An ordinary tweet about a case of the flu just might become a part of scientific research. Computer scientists at Johns Hopkins University are using Twitter to track the number of flu cases in the United States.
The researchers have developed a way to use machine learning to track flu cases in real time and categorize the tweets as either simply chatter about the flu or reports of actual infections.
“Our system learns that phrases like ‘at home with the flu’ indicate a real infection while ‘tired of hearing about the flu’ is irrelevant chatter,” Michael Paul, a doctoral candidate in Johns Hopkins’ computer science department and a member of the research team, told eWEEK in an email.
The machine-learning method of categorizing the tweets more closely matches government flu data than searching for all tweets mentioning “flu,” said Paul.
“We wanted to separate hype about the flu from messages from people who truly become ill,” Dr. Mark Dredze, an assistant research professor in the Department of Computer Science and a research scientist at the Johns Hopkins Human Language Technology Center of Excellence, said in a post on the school’s news site, HUB.
Johns Hopkins’ computer algorithms create statistics on tweets using human language-processing technologies.
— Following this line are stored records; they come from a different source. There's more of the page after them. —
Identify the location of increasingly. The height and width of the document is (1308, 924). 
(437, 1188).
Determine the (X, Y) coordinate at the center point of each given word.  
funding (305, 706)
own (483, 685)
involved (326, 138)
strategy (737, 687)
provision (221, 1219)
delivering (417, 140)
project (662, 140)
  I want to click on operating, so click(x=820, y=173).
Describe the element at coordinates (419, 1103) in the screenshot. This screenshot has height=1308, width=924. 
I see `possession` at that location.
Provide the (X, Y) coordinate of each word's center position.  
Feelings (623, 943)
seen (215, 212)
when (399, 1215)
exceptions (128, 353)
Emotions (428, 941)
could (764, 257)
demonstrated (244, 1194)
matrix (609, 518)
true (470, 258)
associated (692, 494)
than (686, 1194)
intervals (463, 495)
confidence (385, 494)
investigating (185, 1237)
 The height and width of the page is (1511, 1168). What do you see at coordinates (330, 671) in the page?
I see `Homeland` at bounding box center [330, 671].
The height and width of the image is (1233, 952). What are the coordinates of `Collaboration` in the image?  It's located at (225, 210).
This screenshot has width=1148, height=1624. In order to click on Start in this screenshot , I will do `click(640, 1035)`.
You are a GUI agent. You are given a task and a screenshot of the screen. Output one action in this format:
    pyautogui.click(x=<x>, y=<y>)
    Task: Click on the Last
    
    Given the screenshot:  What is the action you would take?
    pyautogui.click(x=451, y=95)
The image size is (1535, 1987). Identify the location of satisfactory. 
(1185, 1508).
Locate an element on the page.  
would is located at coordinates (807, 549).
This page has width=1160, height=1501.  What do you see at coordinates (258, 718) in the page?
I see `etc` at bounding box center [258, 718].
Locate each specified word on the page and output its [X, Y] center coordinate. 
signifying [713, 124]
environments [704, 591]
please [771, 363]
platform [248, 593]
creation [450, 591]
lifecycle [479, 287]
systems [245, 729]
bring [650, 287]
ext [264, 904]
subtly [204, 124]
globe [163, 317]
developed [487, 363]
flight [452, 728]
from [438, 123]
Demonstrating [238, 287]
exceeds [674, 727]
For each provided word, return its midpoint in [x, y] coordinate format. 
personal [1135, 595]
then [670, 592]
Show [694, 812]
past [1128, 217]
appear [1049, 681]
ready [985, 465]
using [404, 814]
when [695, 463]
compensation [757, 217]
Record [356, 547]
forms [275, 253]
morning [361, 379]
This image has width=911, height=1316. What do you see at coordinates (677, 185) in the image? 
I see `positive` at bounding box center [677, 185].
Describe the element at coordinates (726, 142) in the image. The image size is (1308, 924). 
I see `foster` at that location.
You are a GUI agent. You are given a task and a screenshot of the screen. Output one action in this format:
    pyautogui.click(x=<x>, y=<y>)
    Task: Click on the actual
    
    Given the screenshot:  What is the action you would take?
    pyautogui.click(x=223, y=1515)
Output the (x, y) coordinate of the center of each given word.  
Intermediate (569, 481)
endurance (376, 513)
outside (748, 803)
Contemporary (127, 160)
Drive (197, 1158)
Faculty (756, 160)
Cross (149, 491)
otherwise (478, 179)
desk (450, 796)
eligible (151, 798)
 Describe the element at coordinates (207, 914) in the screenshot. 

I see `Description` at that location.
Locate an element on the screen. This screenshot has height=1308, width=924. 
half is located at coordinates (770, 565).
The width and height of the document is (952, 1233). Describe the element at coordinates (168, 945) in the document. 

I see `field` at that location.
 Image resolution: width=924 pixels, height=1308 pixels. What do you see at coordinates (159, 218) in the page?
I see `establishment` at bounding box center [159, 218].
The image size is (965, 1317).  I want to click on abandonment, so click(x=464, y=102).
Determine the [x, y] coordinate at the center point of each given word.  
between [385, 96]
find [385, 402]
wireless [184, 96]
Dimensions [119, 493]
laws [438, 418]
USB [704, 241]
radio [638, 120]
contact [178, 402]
With Twitter, the school’s method produced real-time results faster than that of the U.S. Centers for Disease Control and Prevention, according to the post, written by Phil Sneiderman, a Johns Hopkins spokesman.
“We have built a system that relies on dozens of computers to process the terabytes of data that we collect, which is able to perform the automatic categorization of tweets and estimate the influenza rate on a daily basis,” said Paul.
The CDC’s process for recording flu-related symptoms from hospital visits takes two weeks to report data, according to Sneiderman.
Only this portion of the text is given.